§ **WHAT IS NEEDED**
Print all the records exactly as they stand.

(Stored records)
================
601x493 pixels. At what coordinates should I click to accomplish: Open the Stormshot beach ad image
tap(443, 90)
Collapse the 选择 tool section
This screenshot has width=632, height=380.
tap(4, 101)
================
§ **EXPECTED OUTPUT**
601x493 pixels. At what coordinates should I click to accomplish: Open the Stormshot beach ad image
tap(443, 90)
Collapse the 选择 tool section
This screenshot has width=632, height=380.
tap(4, 101)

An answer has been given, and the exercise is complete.